Information provided:
>> begin

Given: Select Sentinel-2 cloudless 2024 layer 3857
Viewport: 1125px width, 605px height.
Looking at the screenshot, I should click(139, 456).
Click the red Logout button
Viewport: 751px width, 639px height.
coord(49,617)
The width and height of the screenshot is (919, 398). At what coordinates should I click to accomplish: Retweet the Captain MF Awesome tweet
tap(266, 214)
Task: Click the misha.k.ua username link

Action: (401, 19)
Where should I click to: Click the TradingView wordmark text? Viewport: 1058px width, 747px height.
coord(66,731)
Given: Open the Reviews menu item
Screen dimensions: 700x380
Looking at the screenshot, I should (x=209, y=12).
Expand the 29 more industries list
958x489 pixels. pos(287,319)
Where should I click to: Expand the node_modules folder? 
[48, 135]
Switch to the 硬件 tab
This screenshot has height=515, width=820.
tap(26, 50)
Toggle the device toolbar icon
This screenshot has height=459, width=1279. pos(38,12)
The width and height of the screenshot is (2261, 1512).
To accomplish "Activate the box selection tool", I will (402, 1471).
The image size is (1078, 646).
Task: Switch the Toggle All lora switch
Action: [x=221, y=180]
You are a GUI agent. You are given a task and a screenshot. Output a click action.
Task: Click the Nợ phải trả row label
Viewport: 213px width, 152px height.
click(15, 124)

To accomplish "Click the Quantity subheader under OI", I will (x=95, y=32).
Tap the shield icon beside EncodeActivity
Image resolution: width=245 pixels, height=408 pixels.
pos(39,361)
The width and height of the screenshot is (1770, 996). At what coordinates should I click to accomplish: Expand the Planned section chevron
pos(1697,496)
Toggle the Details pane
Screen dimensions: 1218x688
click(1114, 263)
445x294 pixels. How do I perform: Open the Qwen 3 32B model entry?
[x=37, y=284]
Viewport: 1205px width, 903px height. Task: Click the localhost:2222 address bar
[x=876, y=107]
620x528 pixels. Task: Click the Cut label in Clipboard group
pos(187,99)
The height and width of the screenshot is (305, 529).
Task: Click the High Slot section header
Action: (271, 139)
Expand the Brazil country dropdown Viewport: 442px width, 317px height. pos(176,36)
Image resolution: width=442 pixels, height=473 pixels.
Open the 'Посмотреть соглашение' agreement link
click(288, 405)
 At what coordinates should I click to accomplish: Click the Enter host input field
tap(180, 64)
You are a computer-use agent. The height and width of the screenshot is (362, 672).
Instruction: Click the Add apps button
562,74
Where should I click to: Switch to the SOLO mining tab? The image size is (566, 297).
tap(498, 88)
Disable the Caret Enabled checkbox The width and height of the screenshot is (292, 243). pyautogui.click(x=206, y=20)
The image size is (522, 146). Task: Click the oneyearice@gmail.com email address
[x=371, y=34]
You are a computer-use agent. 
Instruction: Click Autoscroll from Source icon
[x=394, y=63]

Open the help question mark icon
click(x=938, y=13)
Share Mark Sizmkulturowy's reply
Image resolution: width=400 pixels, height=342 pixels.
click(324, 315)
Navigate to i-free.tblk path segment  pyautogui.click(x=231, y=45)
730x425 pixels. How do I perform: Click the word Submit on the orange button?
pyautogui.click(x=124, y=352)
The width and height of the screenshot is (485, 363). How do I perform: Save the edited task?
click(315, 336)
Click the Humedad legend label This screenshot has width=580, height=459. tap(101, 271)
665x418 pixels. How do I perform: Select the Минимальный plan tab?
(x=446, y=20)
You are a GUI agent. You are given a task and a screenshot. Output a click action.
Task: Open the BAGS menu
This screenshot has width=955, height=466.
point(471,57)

>> end

Exercise: Reproduce the lines of the listing verbatim, beginning with the line containing "The width and height of the screenshot is (2261, 1512)." and continuing through the line containing "pyautogui.click(x=124, y=352)".

Answer for this exercise:
The width and height of the screenshot is (2261, 1512).
To accomplish "Activate the box selection tool", I will (402, 1471).
The image size is (1078, 646).
Task: Switch the Toggle All lora switch
Action: [x=221, y=180]
You are a GUI agent. You are given a task and a screenshot. Output a click action.
Task: Click the Nợ phải trả row label
Viewport: 213px width, 152px height.
click(15, 124)

To accomplish "Click the Quantity subheader under OI", I will (x=95, y=32).
Tap the shield icon beside EncodeActivity
Image resolution: width=245 pixels, height=408 pixels.
pos(39,361)
The width and height of the screenshot is (1770, 996). At what coordinates should I click to accomplish: Expand the Planned section chevron
pos(1697,496)
Toggle the Details pane
Screen dimensions: 1218x688
click(1114, 263)
445x294 pixels. How do I perform: Open the Qwen 3 32B model entry?
[x=37, y=284]
Viewport: 1205px width, 903px height. Task: Click the localhost:2222 address bar
[x=876, y=107]
620x528 pixels. Task: Click the Cut label in Clipboard group
pos(187,99)
The height and width of the screenshot is (305, 529).
Task: Click the High Slot section header
Action: (271, 139)
Expand the Brazil country dropdown Viewport: 442px width, 317px height. pos(176,36)
Image resolution: width=442 pixels, height=473 pixels.
Open the 'Посмотреть соглашение' agreement link
click(288, 405)
 At what coordinates should I click to accomplish: Click the Enter host input field
tap(180, 64)
You are a computer-use agent. The height and width of the screenshot is (362, 672).
Instruction: Click the Add apps button
562,74
Where should I click to: Switch to the SOLO mining tab? The image size is (566, 297).
tap(498, 88)
Disable the Caret Enabled checkbox The width and height of the screenshot is (292, 243). pyautogui.click(x=206, y=20)
The image size is (522, 146). Task: Click the oneyearice@gmail.com email address
[x=371, y=34]
You are a computer-use agent. 
Instruction: Click Autoscroll from Source icon
[x=394, y=63]

Open the help question mark icon
click(x=938, y=13)
Share Mark Sizmkulturowy's reply
Image resolution: width=400 pixels, height=342 pixels.
click(324, 315)
Navigate to i-free.tblk path segment  pyautogui.click(x=231, y=45)
730x425 pixels. How do I perform: Click the word Submit on the orange button?
pyautogui.click(x=124, y=352)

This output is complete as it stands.